How can scientists exploit photosynthetic organisms to generate compounds that we can use as fuel? One big step has been the sequencing of genomes (sets of encoded genetic information) of many photosynthetic organisms. These sequenced genomes allow scientists to more easily compare the different photosynthetic machinery in different organisms. Furthermore, knowing the sequence makes it easier when they try to modify the genomes of these organisms.
Why would scientists want to modify the genomes of organisms that have evolved over millions of years to perfect photosynthesis? Because, they are crazy and crave massive failure. Just kidding. The reason is that, while these organisms have evolved to better fit into their own environments, these evolved traits are not necessarily the best traits for generating fuel for humans.
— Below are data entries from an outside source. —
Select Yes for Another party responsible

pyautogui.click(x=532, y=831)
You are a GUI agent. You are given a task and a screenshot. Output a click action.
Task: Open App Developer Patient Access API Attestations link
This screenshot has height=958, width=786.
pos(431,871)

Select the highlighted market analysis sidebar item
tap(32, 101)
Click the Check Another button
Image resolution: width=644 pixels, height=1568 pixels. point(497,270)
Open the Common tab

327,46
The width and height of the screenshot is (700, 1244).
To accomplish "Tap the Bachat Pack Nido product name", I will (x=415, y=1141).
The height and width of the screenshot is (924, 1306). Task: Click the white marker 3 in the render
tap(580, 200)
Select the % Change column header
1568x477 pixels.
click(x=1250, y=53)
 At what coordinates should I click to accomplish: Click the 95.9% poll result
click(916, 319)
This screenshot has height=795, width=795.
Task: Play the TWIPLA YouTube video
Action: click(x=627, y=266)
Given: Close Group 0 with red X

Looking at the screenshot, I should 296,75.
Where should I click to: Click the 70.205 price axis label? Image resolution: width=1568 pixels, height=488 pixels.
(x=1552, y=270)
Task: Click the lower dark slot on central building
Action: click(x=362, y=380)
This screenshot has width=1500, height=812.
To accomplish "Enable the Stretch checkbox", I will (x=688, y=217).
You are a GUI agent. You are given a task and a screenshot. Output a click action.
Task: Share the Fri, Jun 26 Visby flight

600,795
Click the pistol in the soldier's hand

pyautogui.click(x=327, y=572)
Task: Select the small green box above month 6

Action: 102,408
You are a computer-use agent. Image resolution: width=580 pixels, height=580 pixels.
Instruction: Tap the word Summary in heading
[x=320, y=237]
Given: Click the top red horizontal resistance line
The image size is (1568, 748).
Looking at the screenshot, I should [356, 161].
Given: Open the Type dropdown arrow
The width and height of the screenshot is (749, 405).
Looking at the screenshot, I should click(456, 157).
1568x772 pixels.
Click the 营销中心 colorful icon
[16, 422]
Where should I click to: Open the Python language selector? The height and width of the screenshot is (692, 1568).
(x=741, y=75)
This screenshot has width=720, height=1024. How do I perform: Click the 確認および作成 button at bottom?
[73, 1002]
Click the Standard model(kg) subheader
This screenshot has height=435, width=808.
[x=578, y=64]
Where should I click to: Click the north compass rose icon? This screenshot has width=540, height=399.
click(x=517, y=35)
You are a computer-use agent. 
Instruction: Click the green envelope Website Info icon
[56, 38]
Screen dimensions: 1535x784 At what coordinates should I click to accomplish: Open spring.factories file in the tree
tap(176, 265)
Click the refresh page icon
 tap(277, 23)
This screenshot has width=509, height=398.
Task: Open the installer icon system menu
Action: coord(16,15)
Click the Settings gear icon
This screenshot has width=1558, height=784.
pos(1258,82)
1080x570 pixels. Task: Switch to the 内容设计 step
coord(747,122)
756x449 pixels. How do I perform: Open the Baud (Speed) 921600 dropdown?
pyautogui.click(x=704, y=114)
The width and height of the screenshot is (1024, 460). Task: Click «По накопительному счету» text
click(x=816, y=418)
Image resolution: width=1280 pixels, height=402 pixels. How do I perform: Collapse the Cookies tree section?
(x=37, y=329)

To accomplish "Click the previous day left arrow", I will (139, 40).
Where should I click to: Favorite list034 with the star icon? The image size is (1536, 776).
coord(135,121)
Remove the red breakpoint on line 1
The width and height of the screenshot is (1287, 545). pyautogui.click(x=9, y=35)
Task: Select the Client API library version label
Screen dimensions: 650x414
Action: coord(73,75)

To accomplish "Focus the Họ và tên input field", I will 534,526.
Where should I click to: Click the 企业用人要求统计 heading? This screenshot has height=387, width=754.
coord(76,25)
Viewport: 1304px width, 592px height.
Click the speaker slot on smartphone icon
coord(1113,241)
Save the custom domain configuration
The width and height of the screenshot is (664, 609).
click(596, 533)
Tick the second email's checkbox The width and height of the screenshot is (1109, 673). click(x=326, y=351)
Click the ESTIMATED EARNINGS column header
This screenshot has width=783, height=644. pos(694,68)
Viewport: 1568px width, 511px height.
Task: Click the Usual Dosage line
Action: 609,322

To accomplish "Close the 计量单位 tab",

It's always about us, isn't it? Scientists can look for mutants that have useful changes in particular photosynthetic pathways, or they can try to create changes themselves by a wide variety of molecular and genetic techniques. In one instance, scientists have been able to generate mutants in the algae C. reinhardtii that have a defect in electron transfer around Photosystem I.11 The result is an increased production of hydrogen gas (H2), a clean and efficient energy source. Other mutants have been identified that increase the amount of carbon stored either as lipids or carbohydrates.
Scientists are also trying to artificially mimic photosynthesis: they use the Sun’s energy and water to produce usable energy.12,13,14 Currently, plants are still better (go plants!), but that may change in the coming years. Daniel Nocera, a professor at MIT and founder of the company Sun Catalytix, envisions a future where every house will have an artificial photosynthesis generator.
The result? He compares it to the change brought about when the automobile replaced horse-drawn transportation. According to an interview in Scientific American, Nocera said that, "…in 1898, concerned civic leaders from around the world gathered because estimates predicted that London would be buried under three meters of manure at the current rates of growth; New York City would have piles reaching to the third story of buildings. Within two decades, the problem was entirely gone. They didn’t see the automobile industry coming," said Nocera, "Shift happens."15
Current research on photosynthesis has the potential to substantially change the way that we as humans live. Imagine a world where cheap and efficient energy was the standard for everyone. Cheap fuel would sure make road trips (or even flying!) more affordable. The possibilities are endless…if only it would help you buy your own set of wheels!